This makes sense--since CUBIC is much more aggressive than Tahoe, we expect it to ramp up it's bandwidth usage pretty quickly, especially during times when Tahoe is backing off after a loss.
Tahoe:
CUBIC:
mahimahi_settings = {
'delay': 88,
'trace_file': '2.64mbps-poisson.trace',
'queue_type': 'droptail',
'downlink_queue_options': {
'bytes': 30000
}
}
port1 = get_open_udp_port()
strat1 = CubicStrategy(4)
port2 = get_open_udp_port()
strat2 = TahoeStrategy(500, 1)
run_with_mahi_settings(mahimahi_settings, 120, [Sender(port1, strat1), Sender(port2, strat2)])
What happens when we dial up the BDP?
Here, the difference between the performance of CUBIC and Tahoe is pretty stark. Also, interestingly, the throughput of the CUBIC sender is way higher here than when it was just running on its own.
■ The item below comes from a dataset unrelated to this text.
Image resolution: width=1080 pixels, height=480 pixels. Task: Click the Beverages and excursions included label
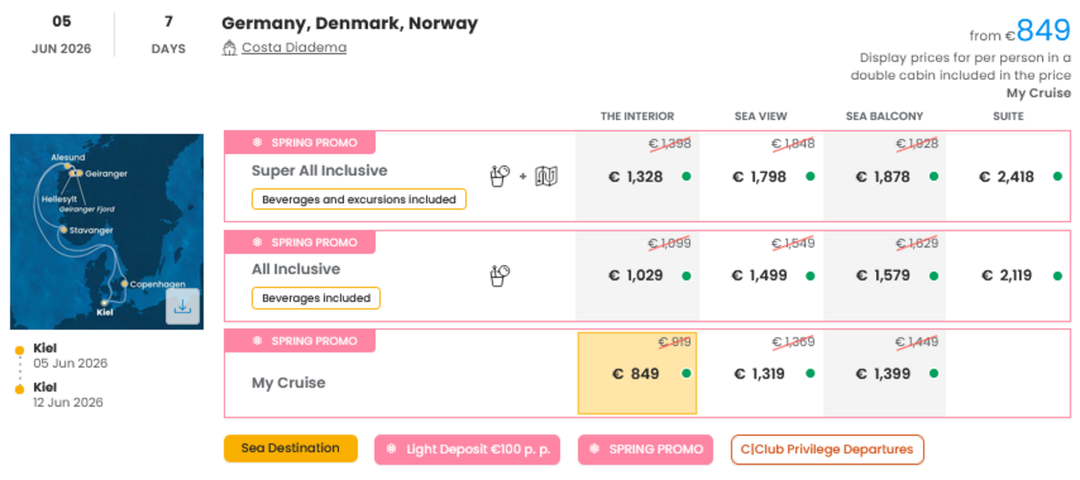[x=359, y=199]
This can be understood through the congestion graph--because CUBIC is so aggressive, it sees its first drop much later when it is just running by itself. When it is running alongside Tahoe, it sees its drops earlier because there's another sender jamming up the queue. The earlier drops mean that the slow start threshold ramps up more slowly, and allows CUBIC to achieve higher throughput.
Tahoe:
CUBIC:
mahimahi_settings = {
'delay': 200,
'trace_file': '5.65mbps.trace',
'queue_type': 'droptail',
'downlink_queue_options': {
'bytes': 50000
}
}
port1 = get_open_udp_port()
strat1 = CubicStrategy(4)
port2 = get_open_udp_port()
strat2 = TahoeStrategy(500, 1)
run_with_mahi_settings(mahimahi_settings, 120, [Sender(port1, strat1), Sender(port2, strat2)])